To do
Work through the entries below and show every line in which "panel" is found.

Supplied material
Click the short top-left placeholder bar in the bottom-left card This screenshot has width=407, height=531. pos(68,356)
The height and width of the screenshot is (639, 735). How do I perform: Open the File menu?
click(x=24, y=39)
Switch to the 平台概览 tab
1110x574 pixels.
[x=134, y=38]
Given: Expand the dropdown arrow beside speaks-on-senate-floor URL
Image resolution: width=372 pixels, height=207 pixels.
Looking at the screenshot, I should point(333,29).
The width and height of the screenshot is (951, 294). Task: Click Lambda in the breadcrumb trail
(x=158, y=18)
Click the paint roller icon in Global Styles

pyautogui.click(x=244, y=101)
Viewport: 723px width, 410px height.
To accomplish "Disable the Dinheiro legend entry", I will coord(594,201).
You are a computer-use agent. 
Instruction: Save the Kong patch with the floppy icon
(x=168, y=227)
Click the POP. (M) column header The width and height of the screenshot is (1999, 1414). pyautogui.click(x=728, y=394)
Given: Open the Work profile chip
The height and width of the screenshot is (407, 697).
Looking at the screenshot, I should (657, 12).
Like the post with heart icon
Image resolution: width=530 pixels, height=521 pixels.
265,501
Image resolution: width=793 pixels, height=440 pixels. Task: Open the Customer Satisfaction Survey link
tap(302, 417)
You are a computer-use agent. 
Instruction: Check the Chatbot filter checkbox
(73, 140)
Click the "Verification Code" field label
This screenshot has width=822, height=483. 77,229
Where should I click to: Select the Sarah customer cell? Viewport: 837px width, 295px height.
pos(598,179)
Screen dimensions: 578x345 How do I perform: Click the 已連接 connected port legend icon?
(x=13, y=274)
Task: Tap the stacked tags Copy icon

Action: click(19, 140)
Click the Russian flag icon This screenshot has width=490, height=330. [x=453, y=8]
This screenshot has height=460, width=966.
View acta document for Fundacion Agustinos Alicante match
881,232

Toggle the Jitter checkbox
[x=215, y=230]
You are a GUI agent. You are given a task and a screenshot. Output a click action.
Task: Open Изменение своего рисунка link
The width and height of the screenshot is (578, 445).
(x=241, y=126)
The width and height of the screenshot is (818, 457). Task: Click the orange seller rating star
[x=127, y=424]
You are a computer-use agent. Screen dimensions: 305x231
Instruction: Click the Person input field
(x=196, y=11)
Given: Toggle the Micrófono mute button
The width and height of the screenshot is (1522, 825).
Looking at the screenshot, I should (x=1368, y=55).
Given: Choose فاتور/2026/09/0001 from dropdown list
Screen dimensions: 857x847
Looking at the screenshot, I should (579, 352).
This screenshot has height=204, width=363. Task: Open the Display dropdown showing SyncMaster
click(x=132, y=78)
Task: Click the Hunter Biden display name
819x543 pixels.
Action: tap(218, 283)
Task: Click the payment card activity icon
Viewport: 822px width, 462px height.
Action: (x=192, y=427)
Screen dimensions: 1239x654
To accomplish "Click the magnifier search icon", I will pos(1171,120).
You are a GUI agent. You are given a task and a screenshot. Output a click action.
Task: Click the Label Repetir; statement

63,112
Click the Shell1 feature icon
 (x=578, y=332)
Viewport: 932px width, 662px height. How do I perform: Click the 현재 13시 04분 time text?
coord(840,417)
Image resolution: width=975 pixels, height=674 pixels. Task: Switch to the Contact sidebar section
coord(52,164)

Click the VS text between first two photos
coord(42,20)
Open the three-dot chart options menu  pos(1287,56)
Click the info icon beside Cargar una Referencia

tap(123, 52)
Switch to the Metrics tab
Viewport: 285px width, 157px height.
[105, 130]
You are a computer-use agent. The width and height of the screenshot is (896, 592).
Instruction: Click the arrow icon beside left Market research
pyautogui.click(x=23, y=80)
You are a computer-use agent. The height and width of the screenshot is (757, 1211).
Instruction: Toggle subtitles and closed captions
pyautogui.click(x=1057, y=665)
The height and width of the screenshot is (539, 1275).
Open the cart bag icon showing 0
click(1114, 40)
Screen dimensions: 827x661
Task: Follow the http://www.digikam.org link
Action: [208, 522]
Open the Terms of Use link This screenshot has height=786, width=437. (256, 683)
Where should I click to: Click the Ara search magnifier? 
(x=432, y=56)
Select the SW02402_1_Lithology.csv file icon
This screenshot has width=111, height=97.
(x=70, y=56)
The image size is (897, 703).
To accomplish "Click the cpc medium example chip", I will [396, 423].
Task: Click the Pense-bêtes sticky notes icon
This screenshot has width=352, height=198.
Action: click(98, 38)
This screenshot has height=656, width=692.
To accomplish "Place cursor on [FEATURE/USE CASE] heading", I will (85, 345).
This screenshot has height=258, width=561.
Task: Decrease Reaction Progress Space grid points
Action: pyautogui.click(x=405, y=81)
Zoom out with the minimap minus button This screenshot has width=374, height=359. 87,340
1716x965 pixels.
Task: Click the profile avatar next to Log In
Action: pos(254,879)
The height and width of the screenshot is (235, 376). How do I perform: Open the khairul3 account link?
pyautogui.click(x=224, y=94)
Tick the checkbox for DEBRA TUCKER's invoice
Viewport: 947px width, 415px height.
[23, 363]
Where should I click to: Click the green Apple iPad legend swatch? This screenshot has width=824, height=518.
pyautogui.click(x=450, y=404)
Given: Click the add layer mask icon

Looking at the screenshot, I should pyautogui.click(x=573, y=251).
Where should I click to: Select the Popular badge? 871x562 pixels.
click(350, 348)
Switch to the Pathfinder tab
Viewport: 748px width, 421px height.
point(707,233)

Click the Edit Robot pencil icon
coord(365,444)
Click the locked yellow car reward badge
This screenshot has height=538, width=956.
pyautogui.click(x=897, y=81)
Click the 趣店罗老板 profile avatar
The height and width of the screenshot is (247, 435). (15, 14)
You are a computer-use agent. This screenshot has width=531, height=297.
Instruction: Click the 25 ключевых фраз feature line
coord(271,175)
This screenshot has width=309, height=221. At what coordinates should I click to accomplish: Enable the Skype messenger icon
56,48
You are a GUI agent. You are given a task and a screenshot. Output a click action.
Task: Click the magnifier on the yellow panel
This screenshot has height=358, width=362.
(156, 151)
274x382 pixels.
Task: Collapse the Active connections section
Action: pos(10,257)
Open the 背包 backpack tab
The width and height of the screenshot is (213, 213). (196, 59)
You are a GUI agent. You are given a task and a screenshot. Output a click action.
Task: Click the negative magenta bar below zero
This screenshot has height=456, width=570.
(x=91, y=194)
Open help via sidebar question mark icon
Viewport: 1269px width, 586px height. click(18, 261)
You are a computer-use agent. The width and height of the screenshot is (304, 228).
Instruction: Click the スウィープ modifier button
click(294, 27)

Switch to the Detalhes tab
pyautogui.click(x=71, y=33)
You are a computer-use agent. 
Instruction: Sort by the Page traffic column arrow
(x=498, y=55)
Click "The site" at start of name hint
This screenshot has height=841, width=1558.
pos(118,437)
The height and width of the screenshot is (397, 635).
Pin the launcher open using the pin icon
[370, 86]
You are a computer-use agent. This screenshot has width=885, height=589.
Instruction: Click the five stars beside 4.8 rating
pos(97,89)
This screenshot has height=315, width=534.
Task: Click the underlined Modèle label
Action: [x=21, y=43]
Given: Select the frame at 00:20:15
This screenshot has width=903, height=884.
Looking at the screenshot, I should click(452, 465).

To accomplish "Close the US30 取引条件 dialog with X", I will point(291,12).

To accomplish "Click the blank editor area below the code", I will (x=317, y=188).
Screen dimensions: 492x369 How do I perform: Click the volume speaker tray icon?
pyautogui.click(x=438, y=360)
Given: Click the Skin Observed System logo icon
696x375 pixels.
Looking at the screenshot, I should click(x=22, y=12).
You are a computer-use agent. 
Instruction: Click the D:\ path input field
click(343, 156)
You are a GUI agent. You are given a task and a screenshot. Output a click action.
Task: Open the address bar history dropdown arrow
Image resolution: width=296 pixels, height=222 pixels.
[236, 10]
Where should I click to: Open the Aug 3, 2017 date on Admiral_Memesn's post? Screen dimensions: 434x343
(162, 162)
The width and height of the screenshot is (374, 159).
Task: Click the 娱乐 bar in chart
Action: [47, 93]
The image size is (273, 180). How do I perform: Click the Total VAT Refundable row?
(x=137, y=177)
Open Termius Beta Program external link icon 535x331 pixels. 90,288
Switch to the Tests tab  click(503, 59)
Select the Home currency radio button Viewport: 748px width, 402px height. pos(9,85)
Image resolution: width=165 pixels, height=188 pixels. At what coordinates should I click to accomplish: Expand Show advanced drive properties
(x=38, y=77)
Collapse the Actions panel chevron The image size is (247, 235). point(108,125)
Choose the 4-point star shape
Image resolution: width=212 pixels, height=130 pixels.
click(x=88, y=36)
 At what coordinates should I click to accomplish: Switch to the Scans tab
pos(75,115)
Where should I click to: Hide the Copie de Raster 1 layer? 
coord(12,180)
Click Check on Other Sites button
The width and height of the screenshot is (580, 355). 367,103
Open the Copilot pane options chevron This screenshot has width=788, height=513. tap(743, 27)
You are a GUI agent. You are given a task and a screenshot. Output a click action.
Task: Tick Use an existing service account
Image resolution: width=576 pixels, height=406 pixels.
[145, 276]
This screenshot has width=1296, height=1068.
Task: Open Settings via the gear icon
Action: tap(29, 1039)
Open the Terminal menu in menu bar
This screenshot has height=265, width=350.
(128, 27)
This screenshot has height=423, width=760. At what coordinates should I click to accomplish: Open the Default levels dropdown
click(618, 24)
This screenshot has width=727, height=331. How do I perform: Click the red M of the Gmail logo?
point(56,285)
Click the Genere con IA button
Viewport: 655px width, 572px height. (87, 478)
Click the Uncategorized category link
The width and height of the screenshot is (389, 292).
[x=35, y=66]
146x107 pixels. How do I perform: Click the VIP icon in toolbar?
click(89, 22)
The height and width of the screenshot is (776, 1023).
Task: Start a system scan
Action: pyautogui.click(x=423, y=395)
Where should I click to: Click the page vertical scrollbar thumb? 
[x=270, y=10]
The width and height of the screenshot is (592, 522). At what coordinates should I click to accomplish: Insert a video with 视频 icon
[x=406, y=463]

Output for this exercise
Task: Click the magnifier on the yellow panel
Collapse the Actions panel chevron The image size is (247, 235). point(108,125)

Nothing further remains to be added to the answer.